● WHAT YOU SHOULD DO: Render the stretch of the material from the line containing "The height and" through the end as a Markdown table with the columns "Row" and "Line," skipping blank lines and leaving out the pictures.

Document and screenshot pointing entries:
---+---

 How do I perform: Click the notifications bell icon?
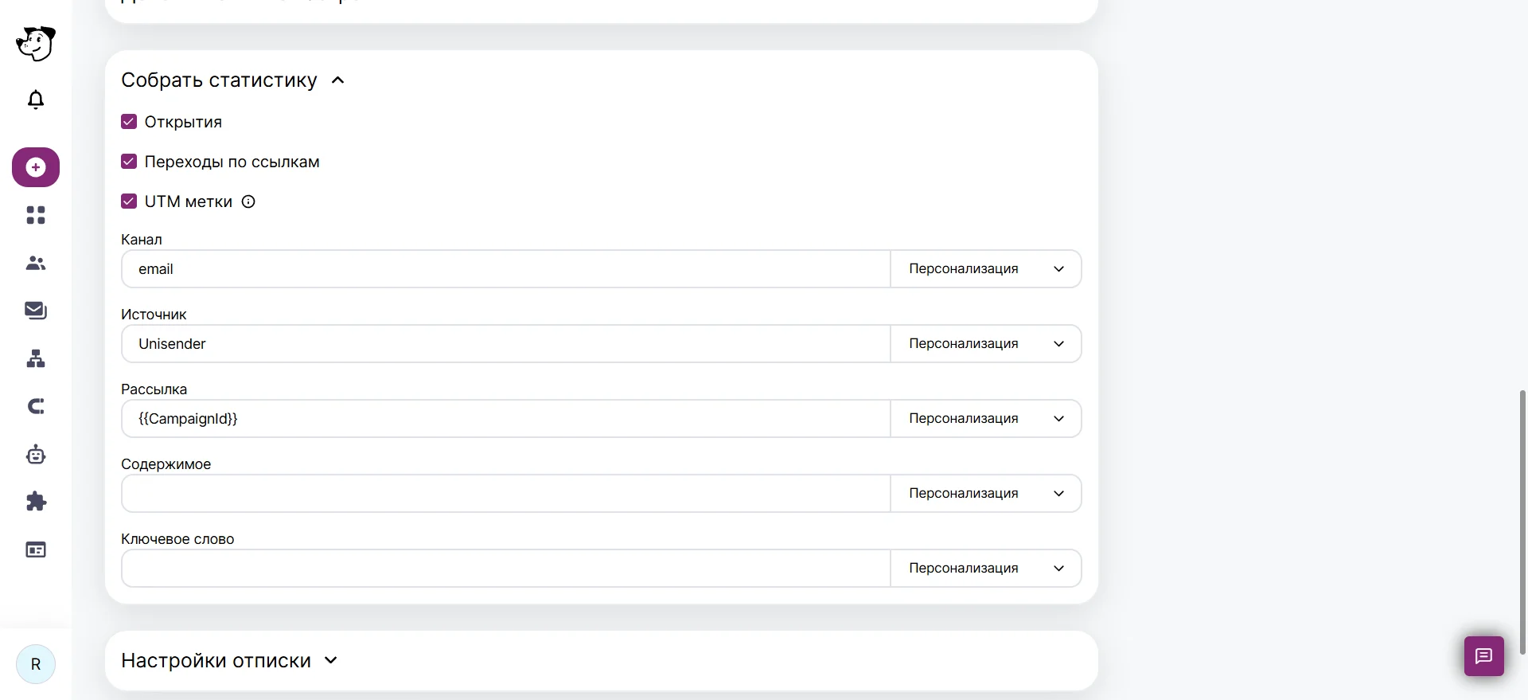point(36,100)
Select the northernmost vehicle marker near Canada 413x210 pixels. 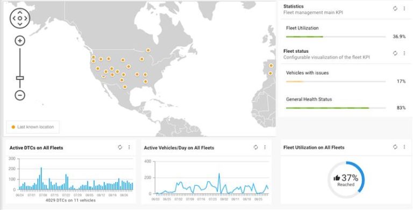pyautogui.click(x=148, y=50)
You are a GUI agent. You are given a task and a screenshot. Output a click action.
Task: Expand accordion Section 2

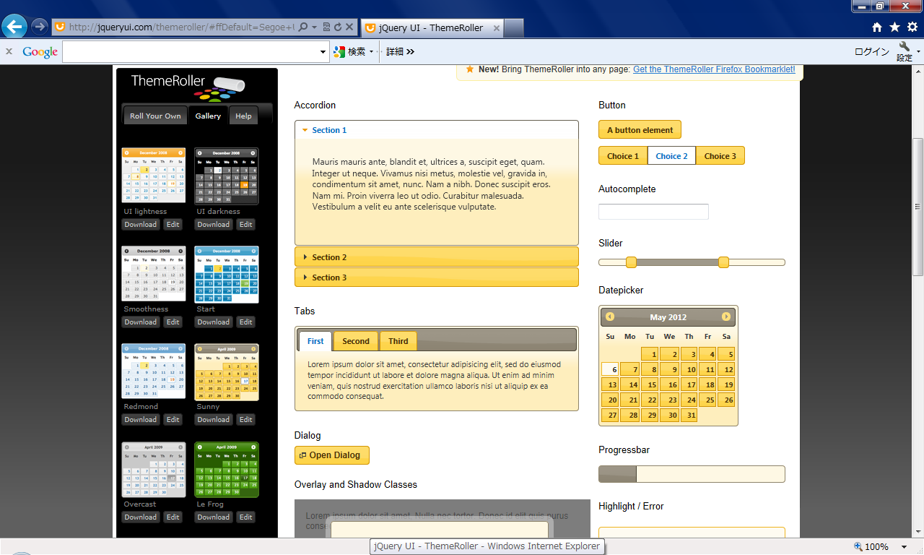tap(436, 257)
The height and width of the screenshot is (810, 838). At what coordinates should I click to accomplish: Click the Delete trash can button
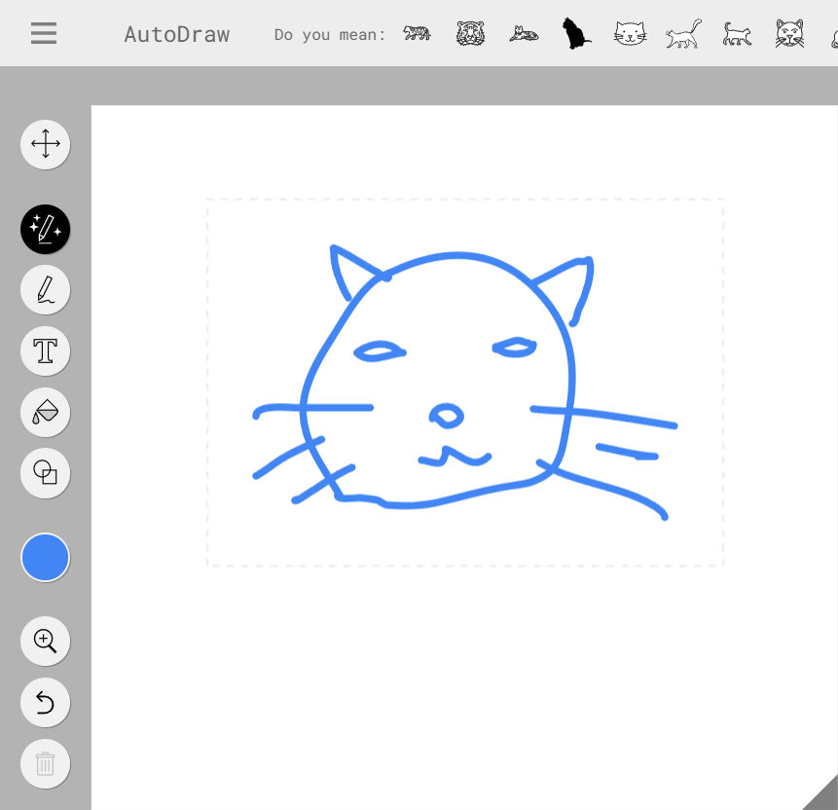[x=46, y=763]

---+---

● SOLUTION TO THE EXERCISE:
| Row | Line |
|---|---|
| 1 | The height and width of the screenshot is (810, 838). At what coordinates should I click to accomplish: Click the Delete trash can button |
| 2 | [x=46, y=763] |